Europe

Polish PM promises truth on CIA rendition prisoners

  • 29 March 2012
  • From the section Europe
Donald Tusk
Polish Prime Minister Donald Tusk says there will be no more "under-the-table deals"

Poland's prime minister has promised to get to the truth behind claims that his country was involved in secret CIA interrogations of al-Qaeda suspects.

Donald Tusk was reacting to revelations that Poland's former intelligence chief has been charged over the affair.

Poland has always officially denied having any involvement with the interrogations.

Among those thought to have been held in Poland is the man who claims to have masterminded the 9/11 attacks.

Khalid Sheikh Mohammed, who was arrested in Pakistan in 2003, now faces trial at a US military tribunal in Guantanamo Bay.

In 2006 a report for the Council of Europe accused 14 member states, including the UK and Germany, of colluding in more than 1,000 CIA rendition flights across European territory.
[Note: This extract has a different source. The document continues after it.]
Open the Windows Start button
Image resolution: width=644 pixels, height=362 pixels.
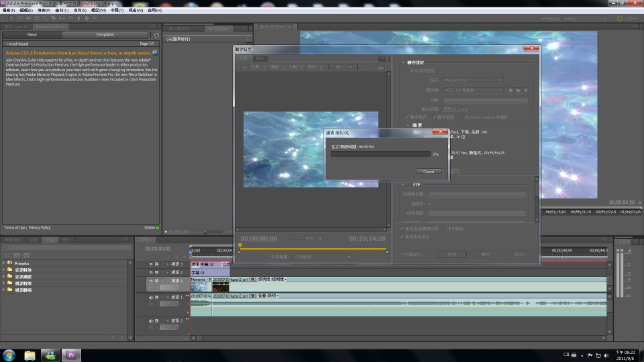pos(9,355)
Polish campaigners have published official records of several CIA planes, five of which were known to be carrying passengers, landing in 2002 and 2003 at Szymany, a Polish military base in the north-east.

It is claimed that the secret jail was located nearby in Kiejkuty.

Polish prosecutors launched an investigation into the claims in 2008.

Newspaper reports earlier this week revealed that the former head of Poland's intelligence services, Zbigniew Siemiatkowski, has now been charged with setting up secret prisons.

Mr Tusk said that "No-one, whether in Poland or on the other side of the Atlantic, should have a shadow of a doubt that this affair will be resolved.

"Poland will never again be a country where politicians, even if they are working hand-in-hand with the world's most powerful country, can make under-the-table deals," Mr Tusk said.

"We're not living in the 19th Century, or in some bantustan, and those who are in government must act entirely in line with their conscience and the law, both Polish and international," he added.

But he also cautioned those investigating the case should "must rise to the highest standards of concern for state interest" and show the "utmost discretion".

The US has not denied that it flew prisoners across the world, though it insists it never authorised the use of torture.